**Activity**
Retype the piece about the broken marital bed below, from "I regret to" up to and including "a year previous).".
----- Exercise text -----
Bill Linnane: 'I broke our marital bed with my 'kingsize' body'

I regret to inform you that the marital bed is no more. No, not the institution, that is still hanging in there in all its rickety glory, but the actual bed itself has come undone. To be fair, it’s time had come – we bought it some 15 years ago, and it was one of the first big investments we made together (other than the child we’d had a year previous).

Over the years it served us well, but time has made wrecks of us all, although the demise of the bed really had a lot to do with me. The bed had a central strut which I, not being an engineer or even vaguely intelligent, removed to make way for a load of storage boxes containing my CD collection. I had convinced myself that the CDs were not safe in the shed, as clearly there are criminal gangs roaming the countryside looking for obsolete audio formats. Lock up your C90s and vinyl, here comes the 1980s Audiophile Gang, they’re addicted to crackle and hiss.
----- Extracted records -----
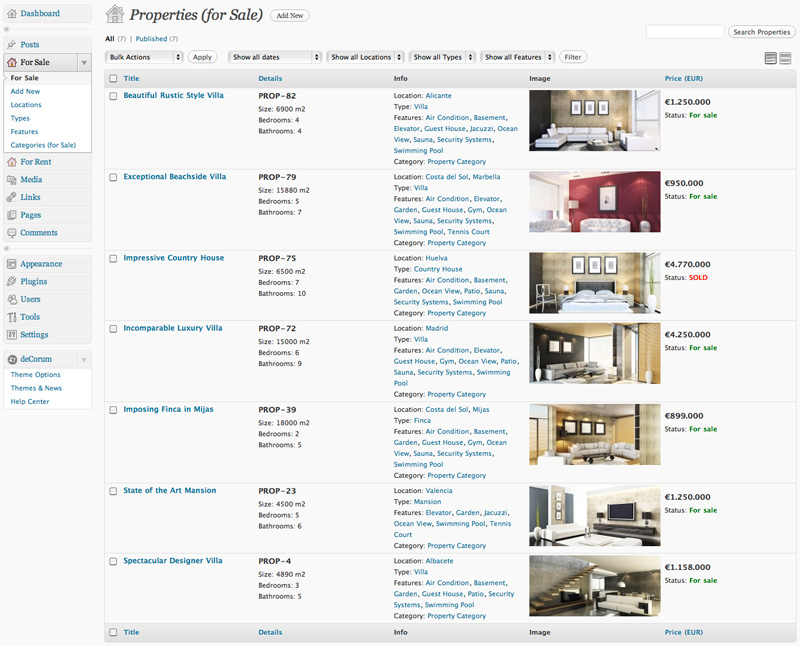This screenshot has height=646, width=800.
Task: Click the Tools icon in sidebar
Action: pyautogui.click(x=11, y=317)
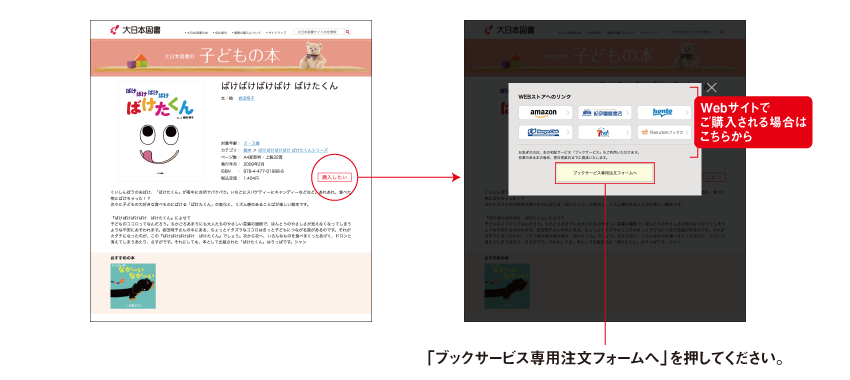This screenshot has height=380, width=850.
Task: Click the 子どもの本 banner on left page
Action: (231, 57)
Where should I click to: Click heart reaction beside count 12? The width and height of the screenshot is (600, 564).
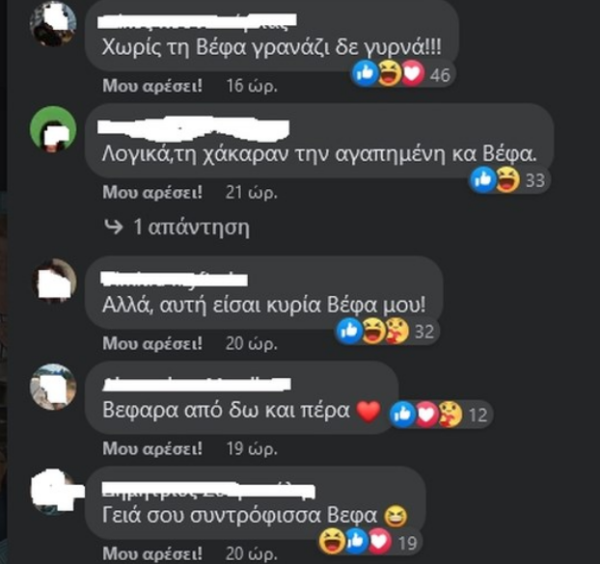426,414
-----
----- Extracted records -----
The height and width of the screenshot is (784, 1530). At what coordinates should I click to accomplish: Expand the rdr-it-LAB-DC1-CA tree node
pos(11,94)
-----
**The completed task**
I regret to inform you that the marital bed is no more. No, not the institution, that is still hanging in there in all its rickety glory, but the actual bed itself has come undone. To be fair, it’s time had come – we bought it some 15 years ago, and it was one of the first big investments we made together (other than the child we’d had a year previous).